--- PROVIDED RECORDS Enclosed Below ---

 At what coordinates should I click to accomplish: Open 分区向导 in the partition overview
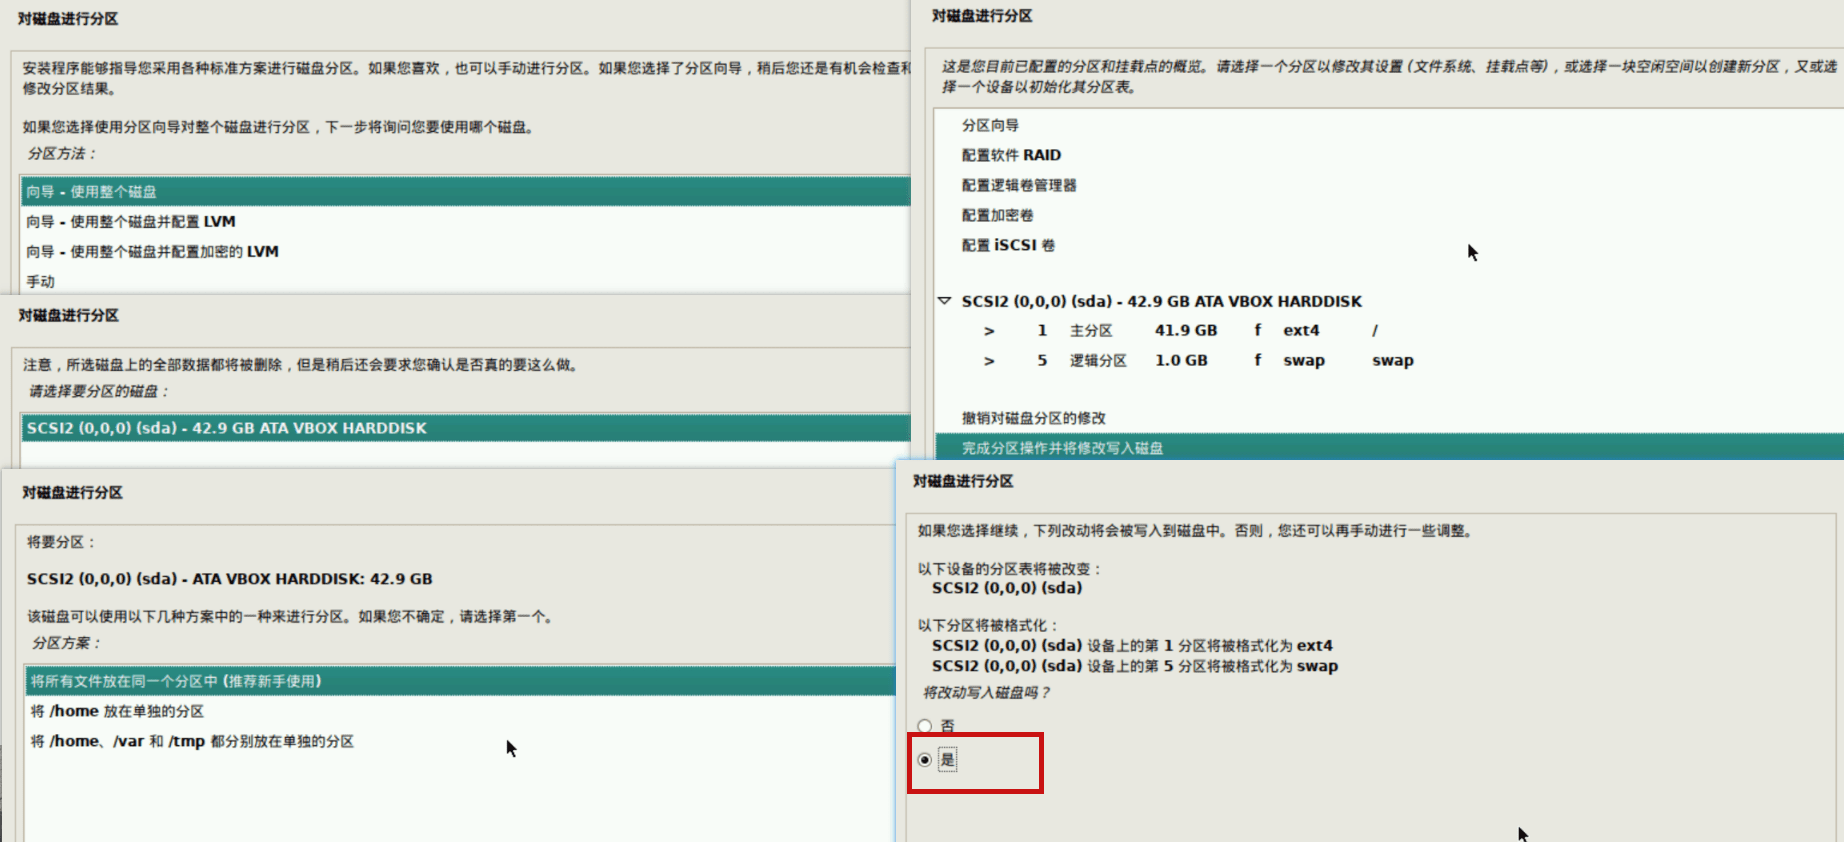pyautogui.click(x=990, y=125)
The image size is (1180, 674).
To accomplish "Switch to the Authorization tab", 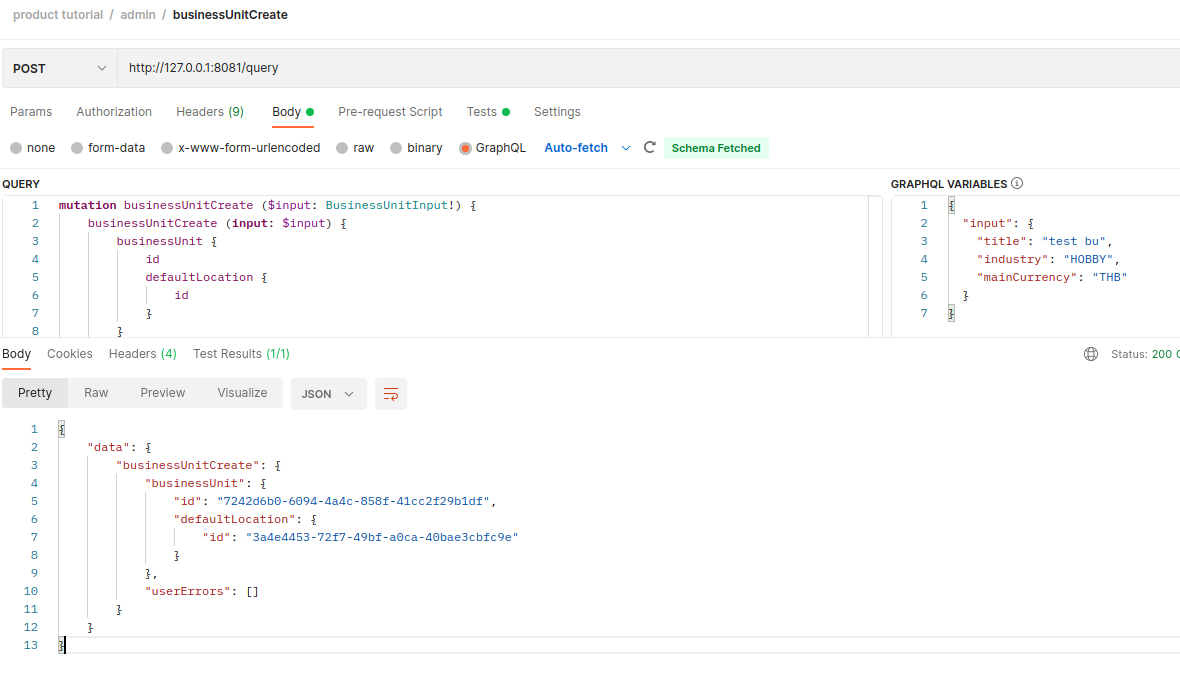I will (x=114, y=112).
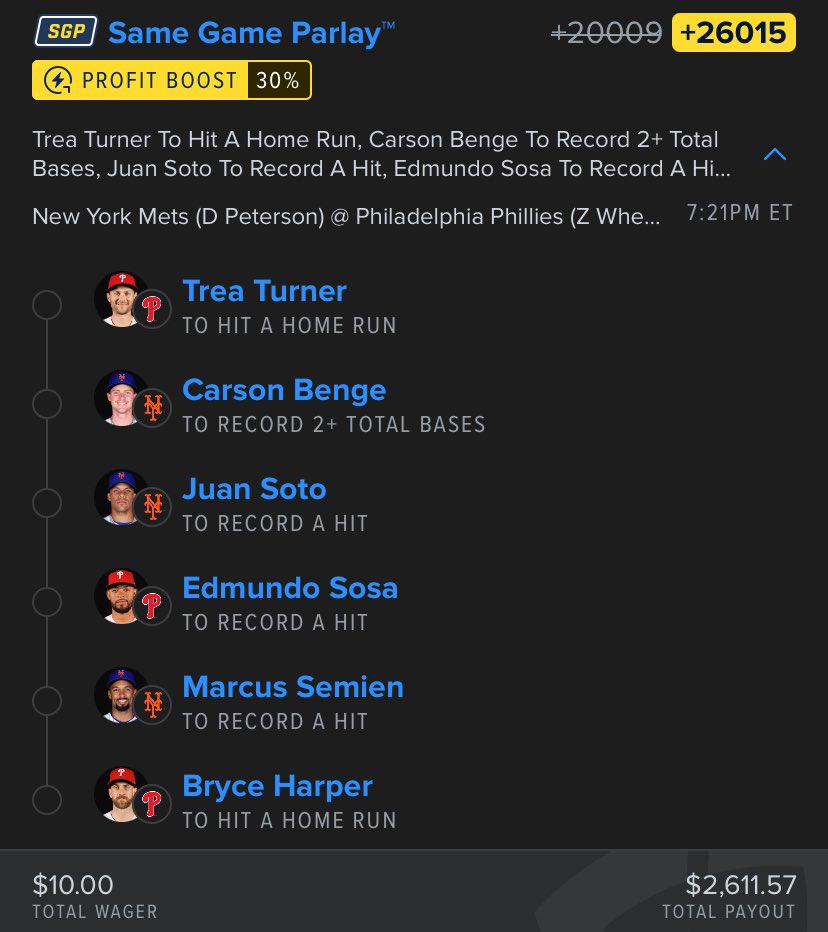This screenshot has width=828, height=932.
Task: Open the Marcus Semien player link
Action: pyautogui.click(x=293, y=687)
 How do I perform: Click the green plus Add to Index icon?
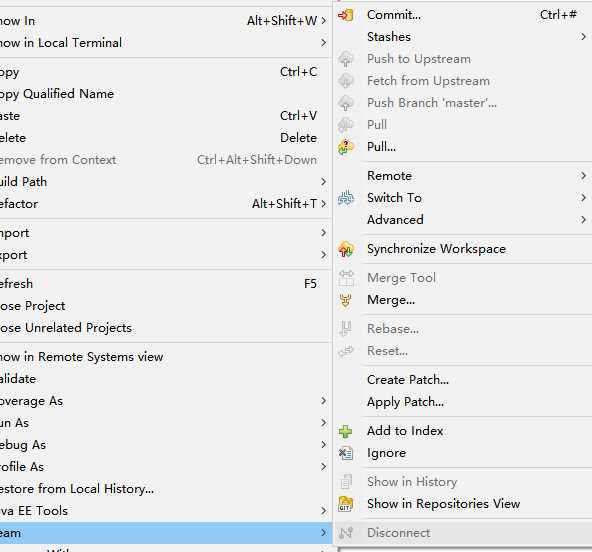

--- End of Enclosed PROVIDED RECORDS ---

EXERCISE: Exactly as they stand, set down the lines from the start of the material through the line with "The image size is (1180, 674).", both ends included, omitting the pictures.

THE COMPLETED TASK:
 At what coordinates should I click to accomplish: Open 分区向导 in the partition overview
pyautogui.click(x=990, y=125)
The image size is (1180, 674).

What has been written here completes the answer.